Example: In the automotive industry, a high FPY is crucial when manufacturing precision components such as engine parts or electronic control units (ECUs). A low FPY can lead to costly reworks and delayed product releases.
Industry Standard: Automotive and machinery manufacturers typically aim for an FPY of 95% or higher to ensure top-quality production and minimize the need for rework.
3. Engineering Change Order (ECO) Cycle Time
Engineering Change Order Cycle Time tracks the speed at which design changes or product modifications are implemented. A shorter cycle time reflects greater agility in responding to market needs or regulatory requirements.
Example: In the automotive sector, ECO cycle times are crucial when adapting to regulatory changes (e.g., emissions standards) or customer feedback for new features.

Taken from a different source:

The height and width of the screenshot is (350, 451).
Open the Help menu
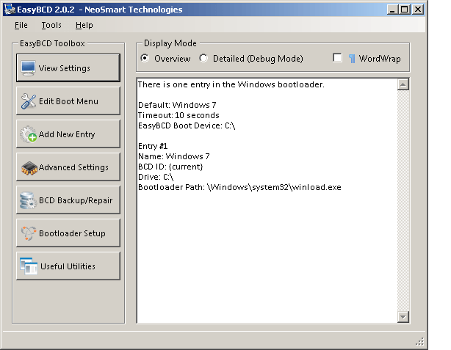point(84,25)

Industry Standard: In the machinery and equipment sector, a 30-day cycle time for critical engineering changes is a competitive benchmark, while more complex changes may take up to 60 days.

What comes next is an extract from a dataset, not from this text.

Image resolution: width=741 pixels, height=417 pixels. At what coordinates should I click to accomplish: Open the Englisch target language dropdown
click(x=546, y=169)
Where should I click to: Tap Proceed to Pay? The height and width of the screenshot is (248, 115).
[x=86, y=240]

4. R&D Spend as a Percentage of Revenue
R&D Spend as a Percentage of Revenue is a key financial metric, reflecting how much of a company’s revenue is reinvested into research and development. A higher percentage indicates a stronger focus on innovation and long-term growth.
Example: Leading automotive companies such as Volkswagen, Tesla, and Toyota invest between 5-8% of their annual revenue into R&D to maintain a competitive edge.
Industry Standard: In the machinery and equipment sector, R&D expenditure typically ranges between 3-5% of revenue, depending on the company’s innovation strategy and market competition.
5. Product Defect Density
Product Defect Density measures the number of defects found per unit of product, a critical metric for ensuring product quality and customer satisfaction. Lower defect density points to higher-quality designs and manufacturing processes.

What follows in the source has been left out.